Because of the pandemic, business on matrimonial platforms surged – what was your experience during this time?

The pandemic was a blessing for us, commercially, we no longer needed to convince people, “hey you’ve killed it professionally, it’s time to consider your personal life.” With everyone at home, there was a lot of navel gazing, and people realised that they wanted to share all their wealth with someone. We were already built to operate remotely, so we were already setting up virtual dates. Our business model didn’t really have to pivot, so we were ‘COVID-ready.’

There was a massive surge in demand, and it was coupled with the time when the show Indian Matchmaking came out, and the phrase ‘indian matchmaking’ became salient. So those two things combined really worked for us, and business really grew. People became far more accepting of talking to someone halfway across
the world. People’s expectations changed, reality checks set in for a lot of people. There was a renewed sense of humility amongst everyone.

You mentioned pushing back on frivolous requirements – can people still filter based on things like socio-economic class and religion? What would you say to the concerns that this can perpetuate outdated standards of colourism, classism, etc.?

We come from a 5,000 year old culture that’s bogged down by a lot of bigotry, unfortunately.I’ll call it out for what it is. We remind our clients as much as possible they’re getting married for themselves not for their family. By definition, our clients do come from a certain strata of society where they tend to be fairly progressive.

And because we have the luxury of choosing our clients, if you’re really bogged down by cultural bigotry, we probably won’t take you on to begin with. We push back against requirements like complexion and height,
although we do address fitness, or if someone wants to meet someone who’s earning a salary
on their own, we’ll cater to that.
_ _ _ _ _
» **Task objective**
Carry on the matchmaking interview from the point where it stops. The records have no connection to the matchmaking interview.

» **Supplied material**
_ _ _ _ _
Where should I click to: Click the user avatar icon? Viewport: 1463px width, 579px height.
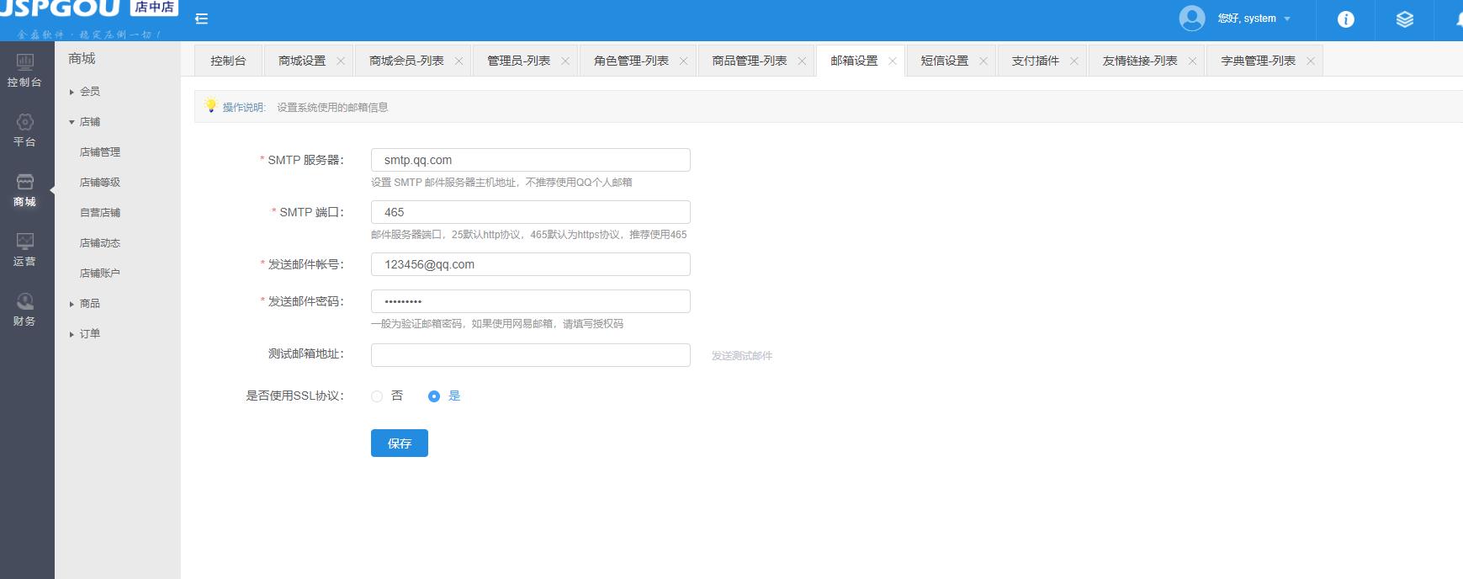(1192, 19)
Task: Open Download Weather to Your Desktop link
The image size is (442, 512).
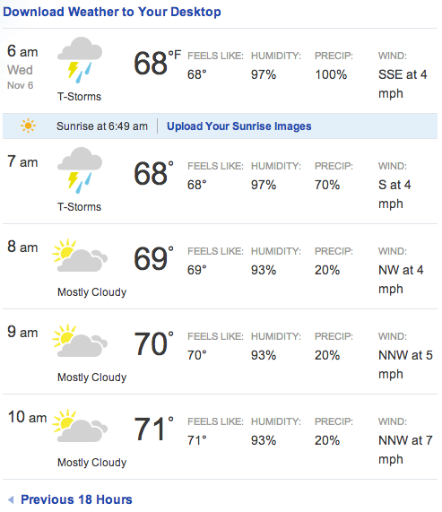Action: pos(112,12)
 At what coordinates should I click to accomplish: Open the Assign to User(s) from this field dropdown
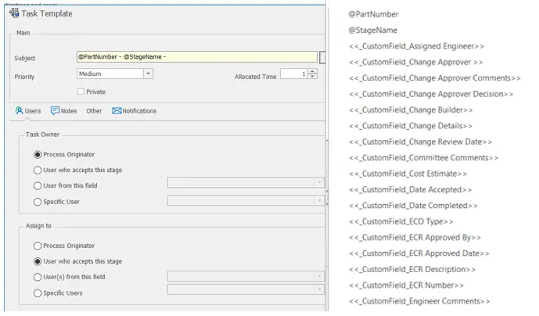point(319,276)
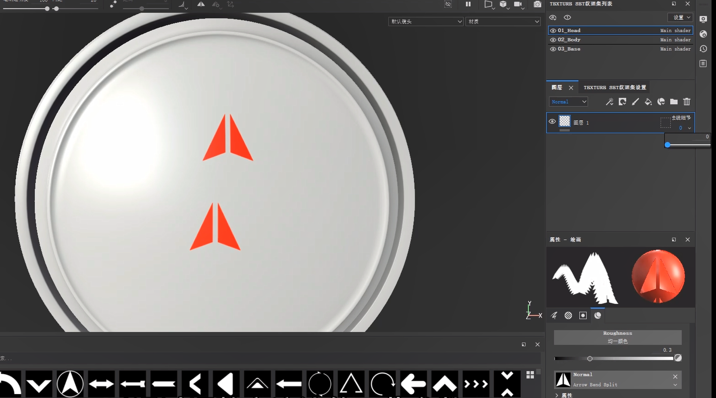
Task: Click the 设置 button in texture set list
Action: [x=680, y=17]
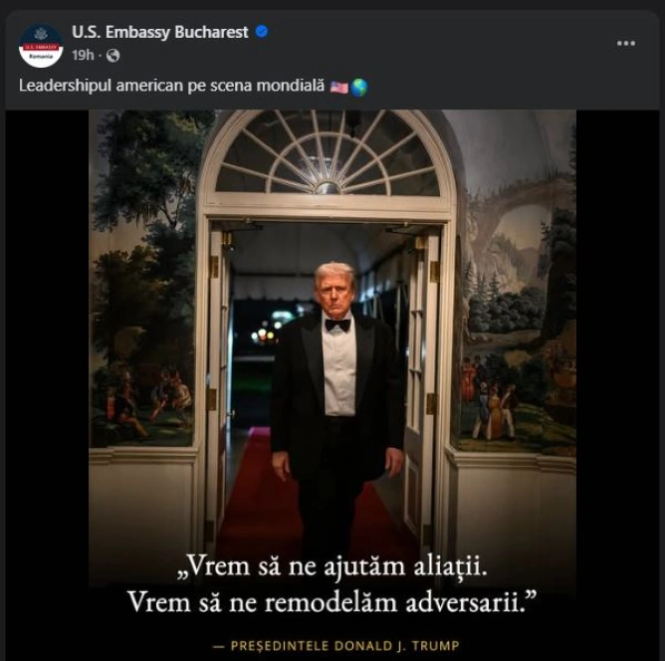
Task: Click the arched fanlight window in photo
Action: point(328,154)
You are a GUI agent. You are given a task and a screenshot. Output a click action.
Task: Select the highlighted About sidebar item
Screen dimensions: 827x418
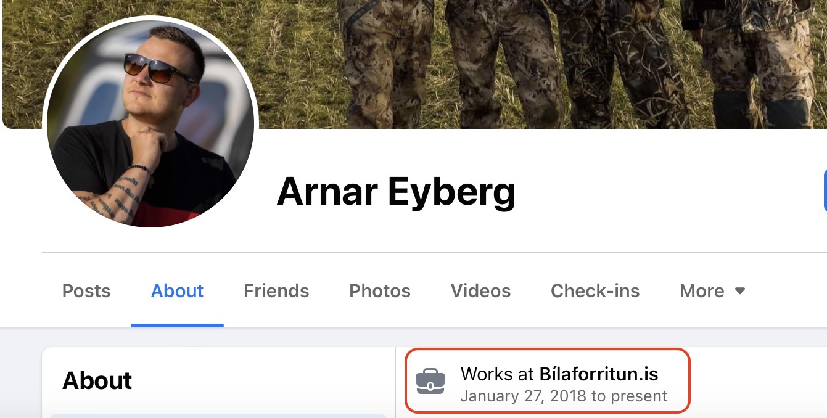[x=218, y=416]
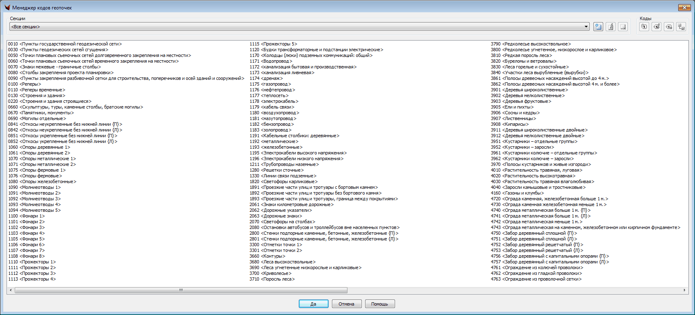Select code 0100 <Реперы>
695x315 pixels.
(25, 84)
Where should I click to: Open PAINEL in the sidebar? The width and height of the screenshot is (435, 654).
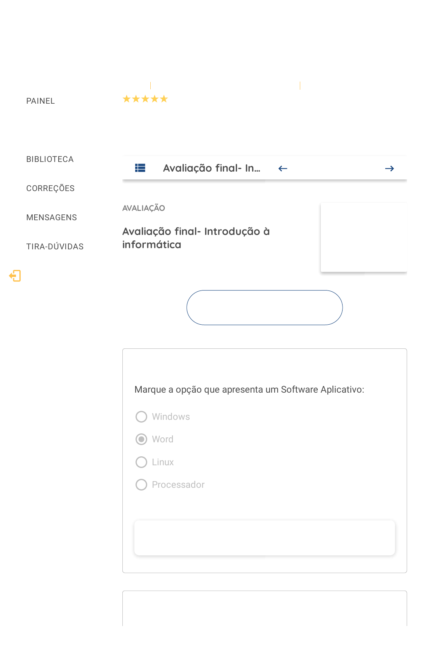(x=40, y=101)
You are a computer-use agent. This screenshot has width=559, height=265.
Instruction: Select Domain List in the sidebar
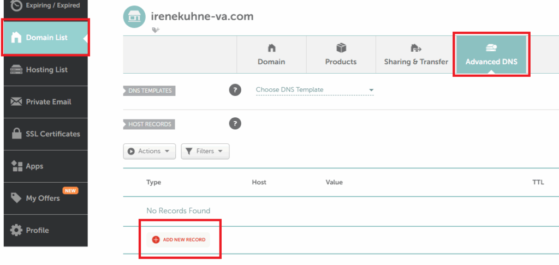tap(46, 38)
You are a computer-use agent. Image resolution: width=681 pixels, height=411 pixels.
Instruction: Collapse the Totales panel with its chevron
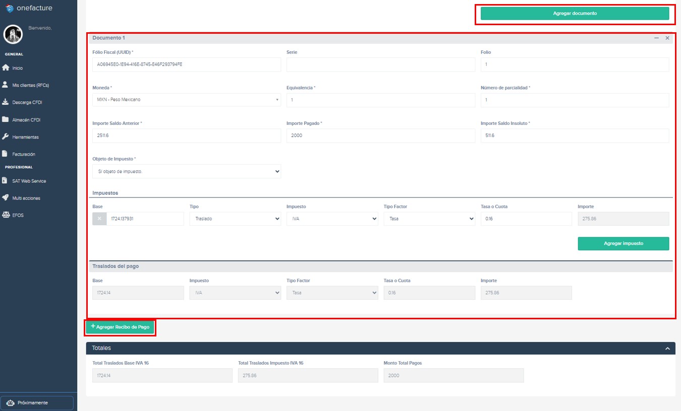[667, 348]
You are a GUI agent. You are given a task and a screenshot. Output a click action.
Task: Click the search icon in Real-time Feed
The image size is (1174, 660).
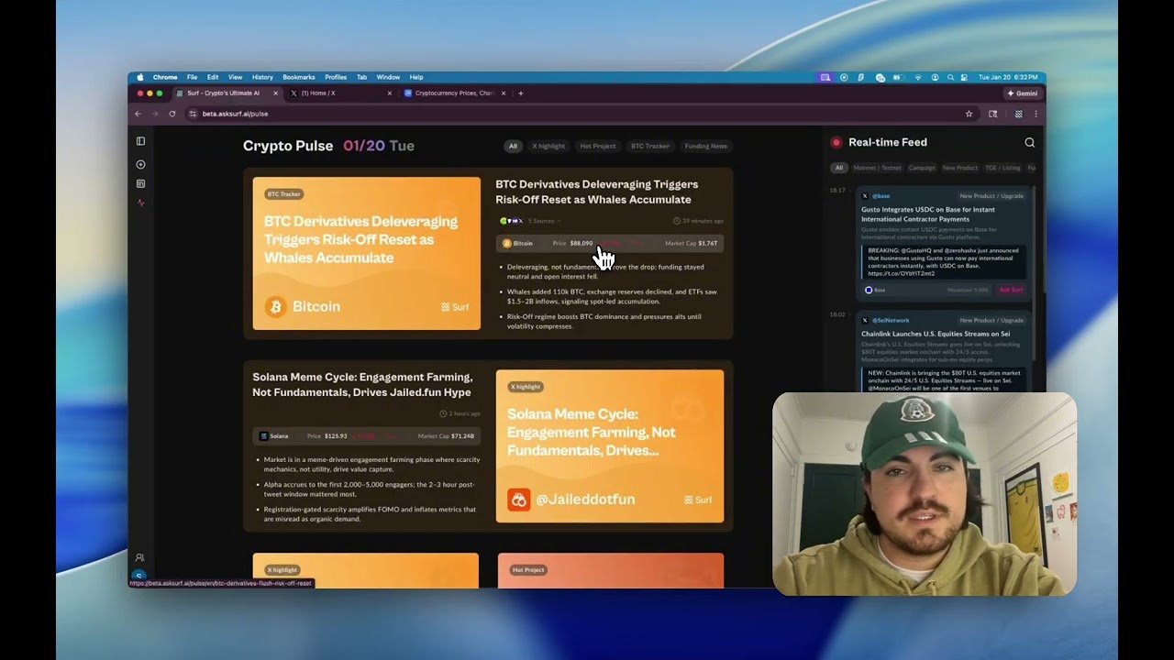1029,142
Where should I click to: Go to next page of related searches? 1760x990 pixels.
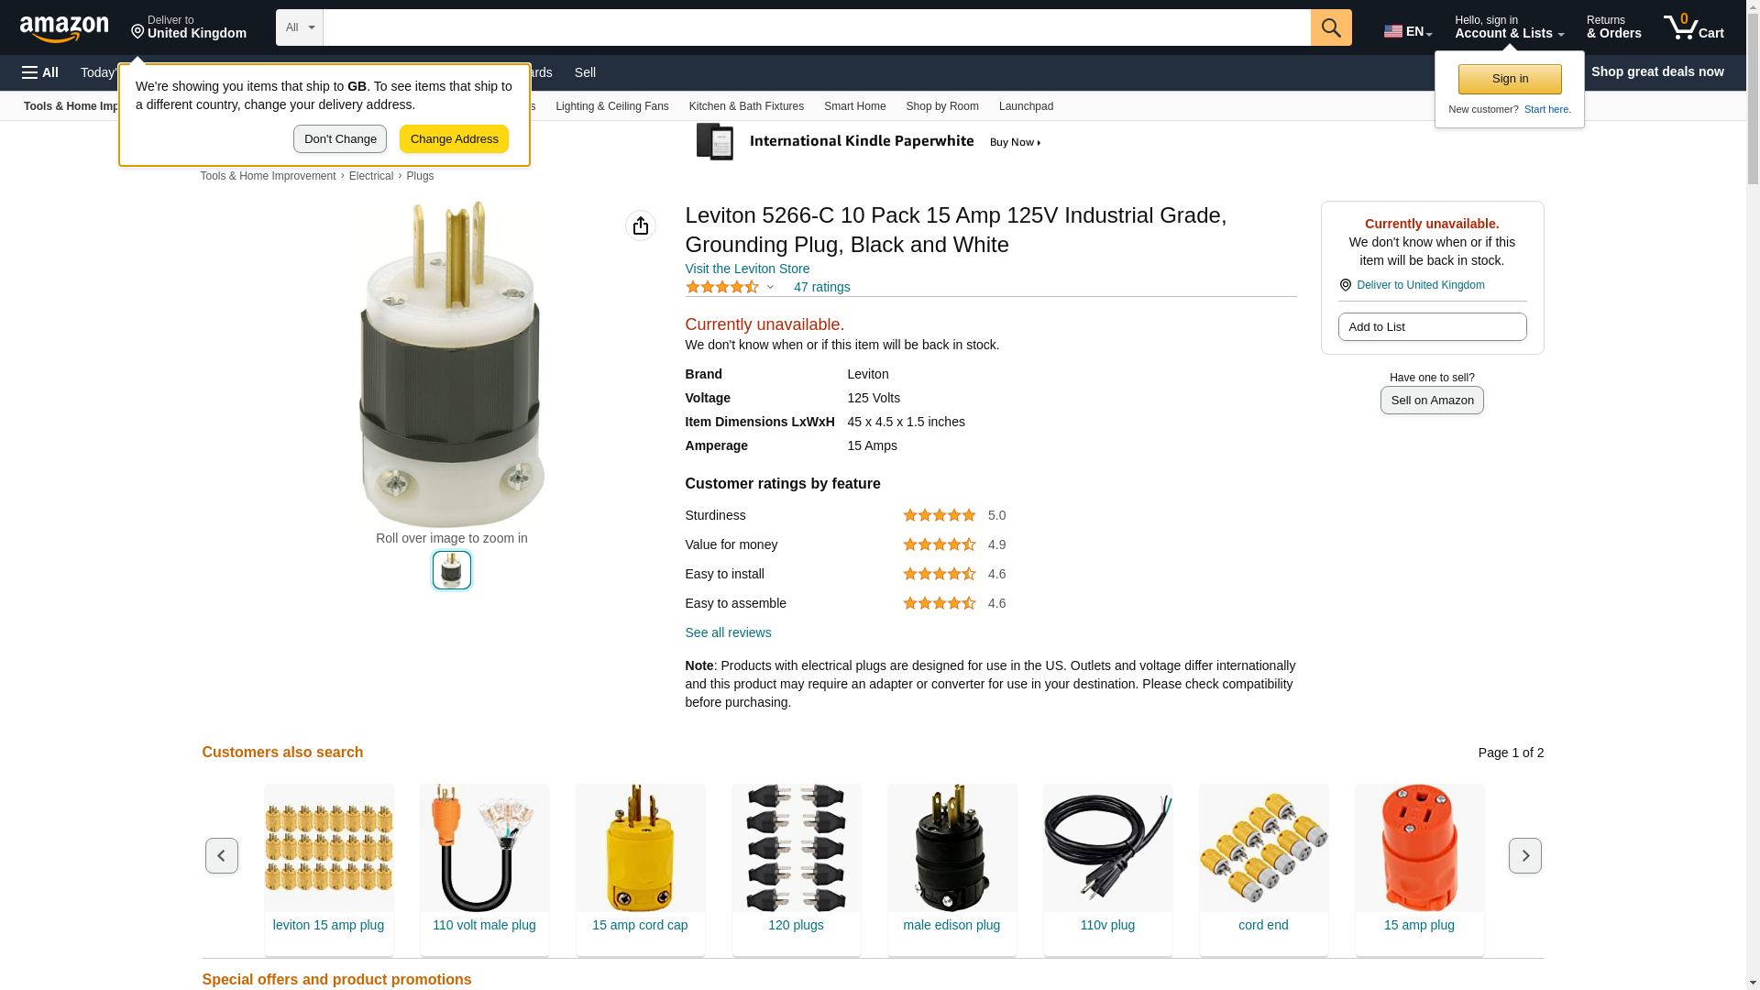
_ _ _ _ _
» **Result**
There is some light validity to people’s preferences, and we deliver on them, but we take care not to perpetuate stereotypes and the problems that have plagued our culture for centuries.

I heard that business in the ASEAN region is booming, and in Thailand specifically – can you tell us a little about your experience with this?

Southeast Asia, and I’ll include Hong Kong in this region, is very interesting. The Indian community in this part of the world have done really well for themselves, for the most part, either professionally or through their family business. However, they’ve grown up in very close-knit communities. This has led to a certain amount of boredom, and particularly the women in this part of the world, who are very smart, capable, and attractive, turn to Sirf Coffee to help them get out of this. We help you get out of your circle and meet someone that you wouldn’t normally meet at, say Roast.

What are your forecasts for the industry in the next few years, in terms of future market trends and market growth?

I think there’ll be a huge return to the offline approach. I think the big players will catch on that the quality of your interaction is going to dictate the quality of your relationship. They’ll soon realise that our needs are sophisticated, and that there’s been a bit of an online dating fatigue. I’m sure we’ll face more competition.

AI is going to play a role to create cognitive behaviours, deep-level profiling, and I’m worried about that, because no amount ofprofiling can replicate the spark. If you like someone, you can’t explain it, and I suspect,
neither can the computer. And if you’re not romantically attracted to someone, it’s hard to explain why.

Any advice for us singletons, and people looking for love?

It’s a bit contradictory, two halves of the same coin. On one hand, be open and available. If you have a date, show up. I wouldn’t discard someone on their Facebook or Instagram or LinkedIn profile, because it’s probably inaccurate – for good or worse. So show up, give people chances, be extremely open-minded in terms of meeting people. On the other hand, when it comes to settling down, don’t compromise. This person needs to see you on your best and worst days. Focus on the two or three things that matter to you – family, travel, or even money, it’s ok, as long as you’re honest with yourself, then let the rest go.